Pour une question de simplicité, je préconise l'utilisation du tarif intégré comme base ; la comparaison sera alors indiscutable. Ce tarif comporte au moins trois colonnes auxquelles nous pouvons appliquer le taux de 30 %.

Le but, je le répète, est d'arriver à 25 %. Je suis prêt à aller de l'avant mais, compte tenu de la complexité du sujet, je doute qu'une rédaction plus fine soit possible dans la loi. L'arrêté qui sera pris ultérieurement concernant l'ensemble des tarifs devra résoudre toutes ces questions.

Cela étant, j'en viens à l'avis du Gouvernement proprement dit sur les amendements et sous-amendements en discussion.

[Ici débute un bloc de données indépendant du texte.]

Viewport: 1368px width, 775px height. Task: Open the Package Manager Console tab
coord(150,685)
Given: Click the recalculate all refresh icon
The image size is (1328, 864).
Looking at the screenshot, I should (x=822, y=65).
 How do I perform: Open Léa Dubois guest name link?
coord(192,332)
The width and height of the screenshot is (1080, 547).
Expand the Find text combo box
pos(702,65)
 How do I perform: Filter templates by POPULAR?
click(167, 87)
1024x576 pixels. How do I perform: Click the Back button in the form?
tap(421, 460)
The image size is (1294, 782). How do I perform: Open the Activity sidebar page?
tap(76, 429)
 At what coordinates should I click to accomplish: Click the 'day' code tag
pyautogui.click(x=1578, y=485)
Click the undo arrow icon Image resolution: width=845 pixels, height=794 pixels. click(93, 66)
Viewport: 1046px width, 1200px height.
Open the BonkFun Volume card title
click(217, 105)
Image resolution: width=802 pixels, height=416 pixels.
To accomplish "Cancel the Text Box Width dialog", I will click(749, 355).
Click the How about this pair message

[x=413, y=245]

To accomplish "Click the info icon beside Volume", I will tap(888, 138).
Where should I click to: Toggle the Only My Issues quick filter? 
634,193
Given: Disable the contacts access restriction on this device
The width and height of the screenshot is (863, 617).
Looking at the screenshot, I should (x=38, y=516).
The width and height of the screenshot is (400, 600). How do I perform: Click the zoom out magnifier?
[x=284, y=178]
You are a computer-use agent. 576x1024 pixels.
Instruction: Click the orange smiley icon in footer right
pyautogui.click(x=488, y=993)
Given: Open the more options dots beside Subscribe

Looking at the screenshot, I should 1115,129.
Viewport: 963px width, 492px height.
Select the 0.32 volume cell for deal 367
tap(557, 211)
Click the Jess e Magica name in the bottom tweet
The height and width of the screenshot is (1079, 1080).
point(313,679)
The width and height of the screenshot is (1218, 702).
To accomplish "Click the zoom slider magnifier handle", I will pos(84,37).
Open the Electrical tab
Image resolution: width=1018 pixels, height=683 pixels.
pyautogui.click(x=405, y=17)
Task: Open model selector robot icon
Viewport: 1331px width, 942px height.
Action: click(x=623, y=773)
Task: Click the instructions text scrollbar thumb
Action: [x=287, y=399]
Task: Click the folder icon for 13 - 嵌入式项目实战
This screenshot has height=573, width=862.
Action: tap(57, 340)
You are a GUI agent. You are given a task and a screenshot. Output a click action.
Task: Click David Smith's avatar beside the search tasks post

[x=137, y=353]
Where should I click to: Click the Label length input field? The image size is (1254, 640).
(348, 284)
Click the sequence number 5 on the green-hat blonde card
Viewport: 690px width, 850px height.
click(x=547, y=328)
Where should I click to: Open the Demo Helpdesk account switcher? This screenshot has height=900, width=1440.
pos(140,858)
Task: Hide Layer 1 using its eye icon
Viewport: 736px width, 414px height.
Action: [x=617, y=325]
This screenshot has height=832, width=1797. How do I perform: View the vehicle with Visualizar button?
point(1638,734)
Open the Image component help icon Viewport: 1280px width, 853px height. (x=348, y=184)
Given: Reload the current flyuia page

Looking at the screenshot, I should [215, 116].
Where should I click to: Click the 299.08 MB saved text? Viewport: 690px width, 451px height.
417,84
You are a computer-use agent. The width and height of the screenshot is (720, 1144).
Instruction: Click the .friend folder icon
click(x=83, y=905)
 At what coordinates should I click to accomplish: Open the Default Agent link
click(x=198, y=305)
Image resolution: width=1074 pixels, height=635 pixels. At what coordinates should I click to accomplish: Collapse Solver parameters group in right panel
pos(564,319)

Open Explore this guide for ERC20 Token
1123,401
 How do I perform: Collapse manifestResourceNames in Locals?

Je ne souhaite pas, bien évidemment, la suppression de l'article 3 bis, je suis donc défavorable aux amendements identiques n° 123 et 334.

Je suis en revanche favorable à l'adoption des amendements n° 19 et 20 de la commission, dont j'ai bien compris qu'ils étaient complémentaires, le premier tendant à supprimer le caractère renouvelable de la durée de deux ans, mais le second prévoyant la présentation d'un rapport devant le Parlement précisément dans deux ans.

Nous ne savons pas quelle sera la situation dans deux ans, mais on peut imaginer que nous serons amenés à nous pencher de nouveaux sur ces questions. Les réponses que nous y apporterons seront sans doute meilleures, parce que nous aurons, entre-temps, engagé toute la réflexion à laquelle Gérard Longuet nous a conviés.

L'insertion du mot « renouvelables » donnerait l'illusion que la situation est durable. Or il est toujours possible de voter une loi ou de prendre un décret.